Even before we marked out the pitch, we had to move the cows or sheep to another area. On occasions, there were more cows or sheep watching the match than supporters!
The goalposts were solid metal, cemented into the ground; no nets. A training match usually took place two evenings prior to the main home game and lasted for up to three hours non-stop so that everyone got a turn playing.
The first team strip resembled an old Manchester City outfit of a mainly white shirt with a red and blue sash, and blue shorts. To make sure anyone could wear the strip, all the shirts and shorts were ‘large’, which looked really amusing on the smaller players!

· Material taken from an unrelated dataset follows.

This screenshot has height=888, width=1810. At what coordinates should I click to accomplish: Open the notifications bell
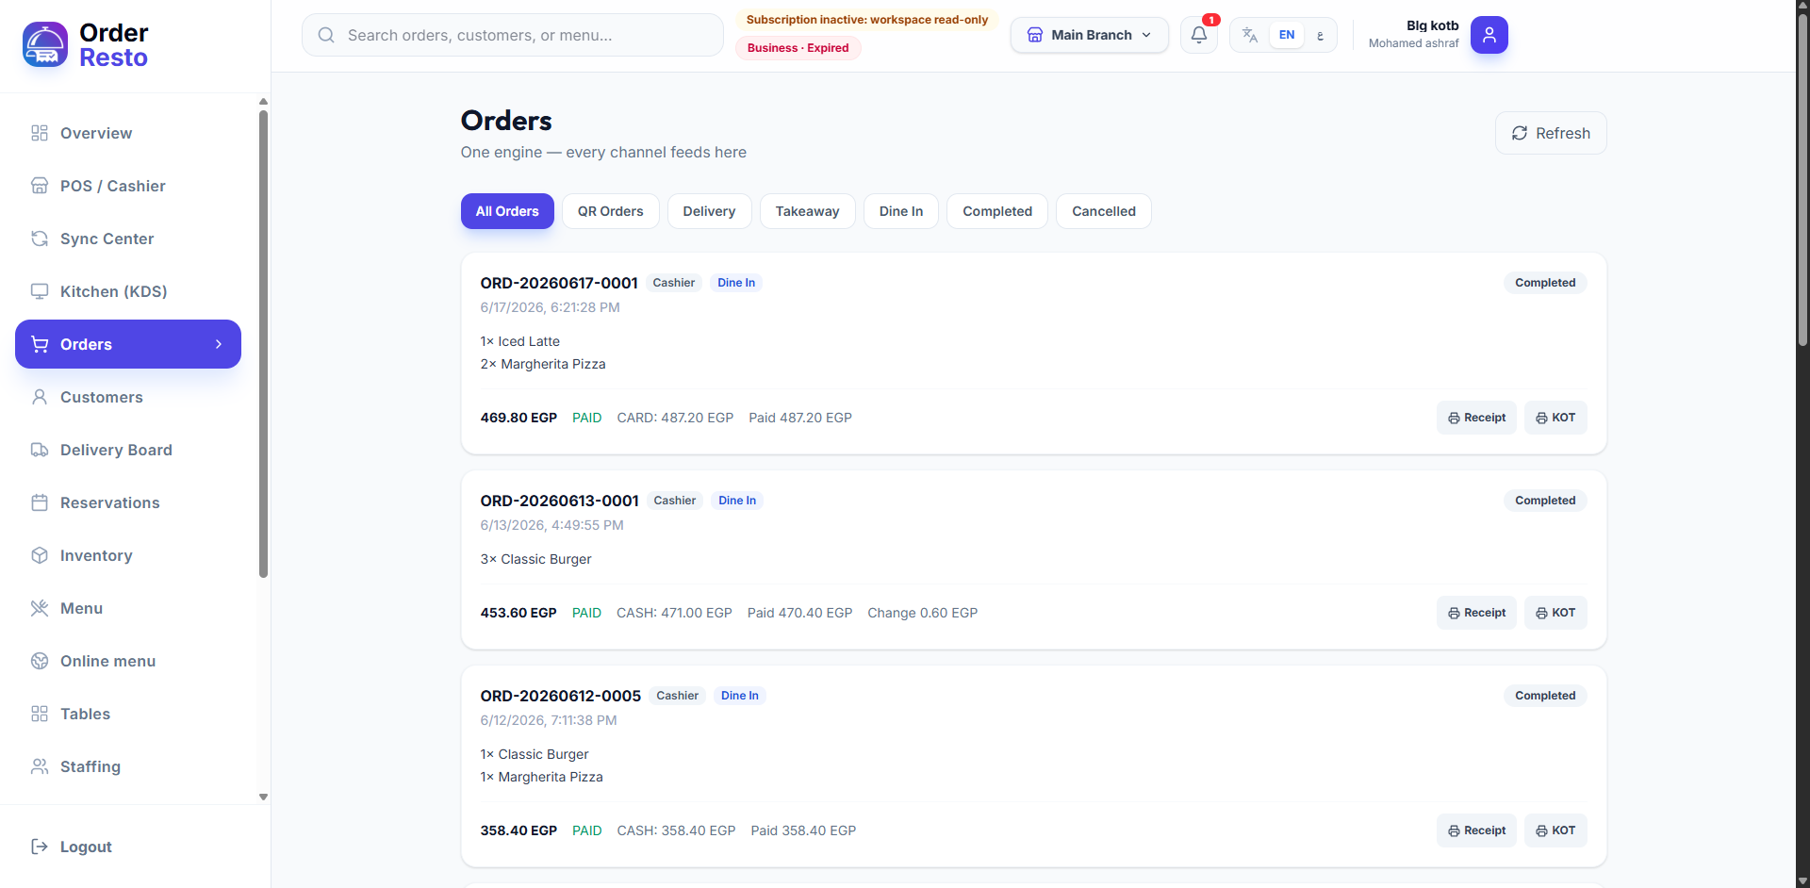[1199, 35]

Unfortunately, we could not make time to clear the cow pats, which was particularly unfortunate for the away teams, especially if they were wearing light colours. Many’s a player performed a sliding tackle only to emerge with ‘brown cow clap’ all over them!
Indeed, on one occasion, I found myself with a virtually open goal with the opposition goalkeeper off his line, only for my kick to land the ball slap in the middle of a cow pat a few inches from the goal line. The ball stuck firm; no goal!
In Seventies BB soccer, anything goes! What would be classified as an immediate red card and a hefty suspension by today’s rules was taken as normal tactics then. Bumps and bruises were the order of the day. BB officers acted as match officials.
On many occasions, the Bible was left off the pitch as matches descended into bad-tempered hacking events. Ironically, every match ended with a prayer after the final whistle.
However, I recall one away game in Ballymena against a town company which had been a particularly hot-tempered affair. After the final whistle, a BB officer told us all to bow our heads and close our eyes for a prayer. We duly observed this spiritual code, only for the prayer to be interrupted with a loud shout of: “Referee, why don’t you just fuck off home!”
BB football at summer camps could be equally as rough in the Seventies. My only claim to fame in BB soccer was committing a heinous foul on a talented young footballer who later went on to play for Ballymena United and Coleraine.
It was a summer camp at Ayr in Scotland. The young lad was an excellent dribbler of the ball; another George Best in the making. With only minutes to go in the match, he dribbled his way around our defenders and the goalkeeper as if they were statues.
All he had to do was tap it into the net for the match winner. As we stared defeat in the face, I deployed my cross country sprinting skills and raced towards this talented striker.
I caught him full on from behind. The loud yelp from the striker was proof I’d nailed him as the ball drifted wide. I was given a severe telling off by the BB officers and ordered to apologise to the young striker. I refused!
Many years later, that young striker had now become an equally talented preacher of the Gospel. One evening, (remember, I’m by then in my late 50s) our church men’s fellowship attended an event in his church. I noticed a man continually staring at me.
Eventually, he approached me and issued the immortal words: “Are you the buddy who fouled our pastor at that match in Scotland?” I sang dumb!